Top fashion designer Nigel Cabourn officially launched a new computer-driven textile printing centre at the University of Manchester on 12 October 2006.
Cabourn, who recently took up the position of Visiting Professor of Textiles at The University of Manchester, cut the ribbon at the new Centre for Digital Printing of Textiles.
The centre, which is part of the School of Materials, has been established in the Sackville Street Building with funding from The Cotton Industry War Memorial Trust.
The new facility boasts around £100,000 worth of cutting-edge equipment, including two large Mimaki inkjet printers.
The machines work in a similar way to home inkjet printers, but at around 1.5m wide, they certainly wouldn't fit into your spare room. Each machine also costs around £35,000.
The new centre also boasts six powerful computers featuring AVA CAD/CAM software, which is used by designers working in major fashion design houses.
The School of Materials has forged close links with AVA, which has its UK headquarters in Macclesfield. The company will be helping students find industrial placements during their studies.
The Mimaki printers can output computer designs from the CAD software onto a range of fabrics, allowing students to turn their creative ideas into reality quickly and at a relatively low cost.
The digital printing facility will be used by students studying Design and Fashion Retailing courses at the University.
Professor Chris Carr of the School of Materials said: "These digital printing facilities will allow our students to fully exploit their design creativity and be trained to the highest commercial standards.
"We are extremely grateful to the Cotton Industry War Memorial Trust for providing the funding for such a high-quality facility, and for their continued support of the University and its students."
Speaking about his recent appointment at the University of Manchester, Nigel Cabourn said: "I am really looking forward to it.

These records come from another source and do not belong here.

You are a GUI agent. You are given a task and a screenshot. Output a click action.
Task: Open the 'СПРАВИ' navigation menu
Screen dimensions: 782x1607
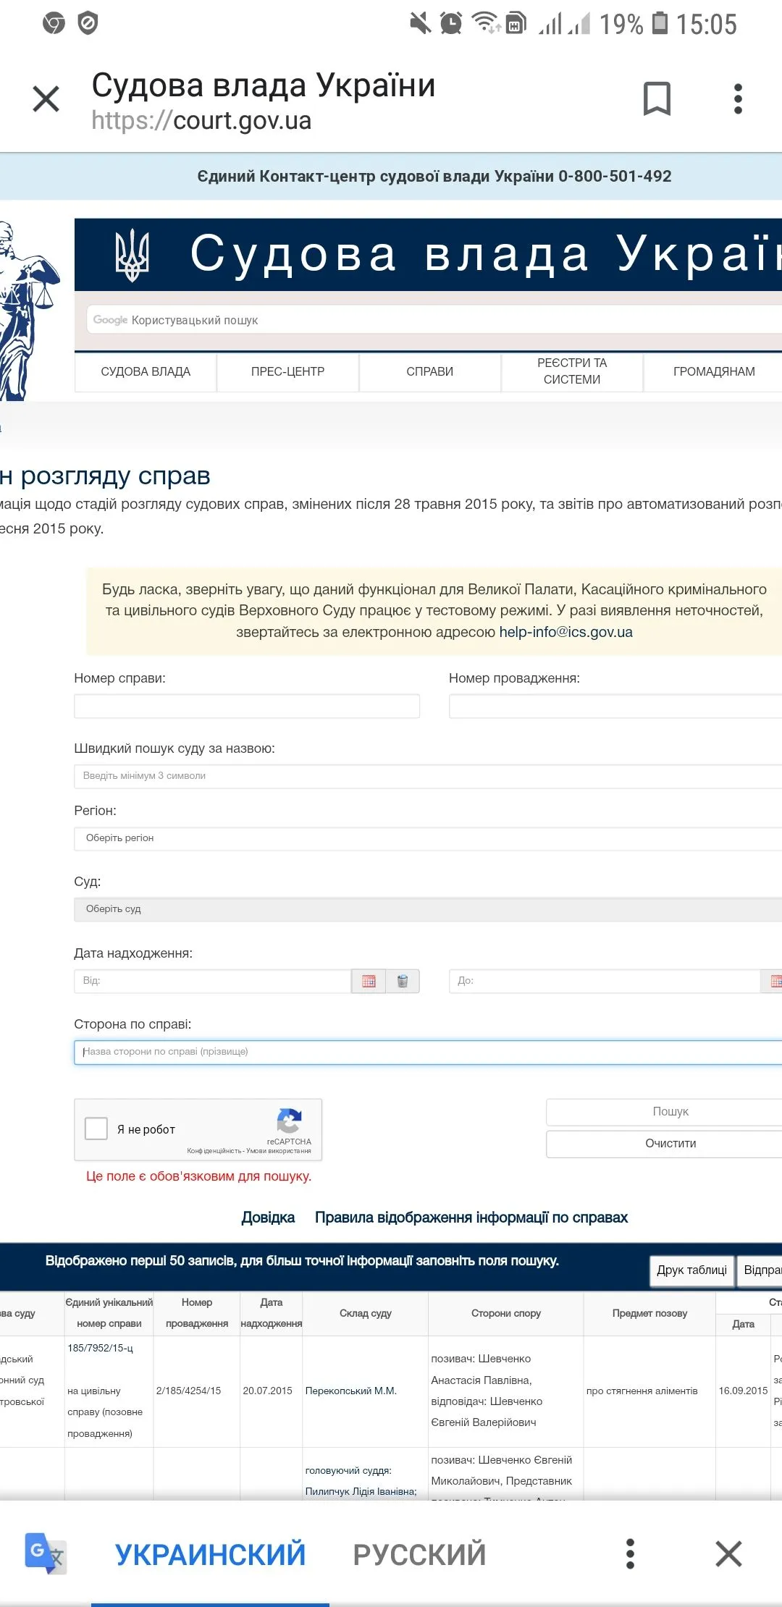point(429,372)
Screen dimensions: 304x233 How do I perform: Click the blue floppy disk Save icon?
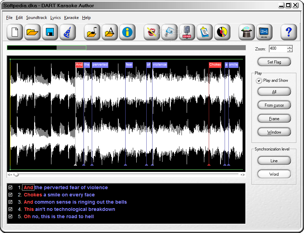tap(50, 32)
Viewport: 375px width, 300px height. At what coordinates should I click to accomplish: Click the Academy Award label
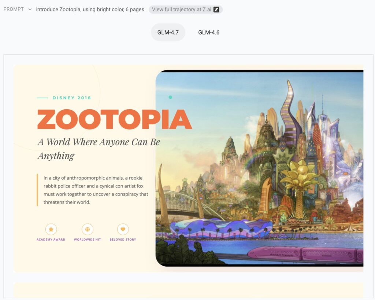pos(51,239)
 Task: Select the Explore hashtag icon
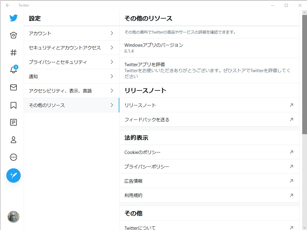point(13,52)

I have always had a fantastic interest in fabrics, which has developed over the years.
"Working with young people is something that I really enjoy. I have been employing young people for the last 25 years and that's very important to me.
I'm a real believer in putting something back into society.
"When the University asked me to come on board and get involved, it was a great honour. I'm very excited about the project. I believe it will be a good marriage and there will be huge benefits for myself and the students.
"The University has some great facilities and I believe we can achieve something quite special together."
After the opening ceremony, several students received awards from the Cotton Industry War Memorial Trust.
Six MSc students received The Jack Brown Cotton Industry War Memorial Trust Scholarship, while another studying for an MPhil received the Samuel Crompton Industry War Memorial Trust Fellowship.
The annual awards are aimed at helping high-quality students fulfil their potential and make a significant impact on the textile industry.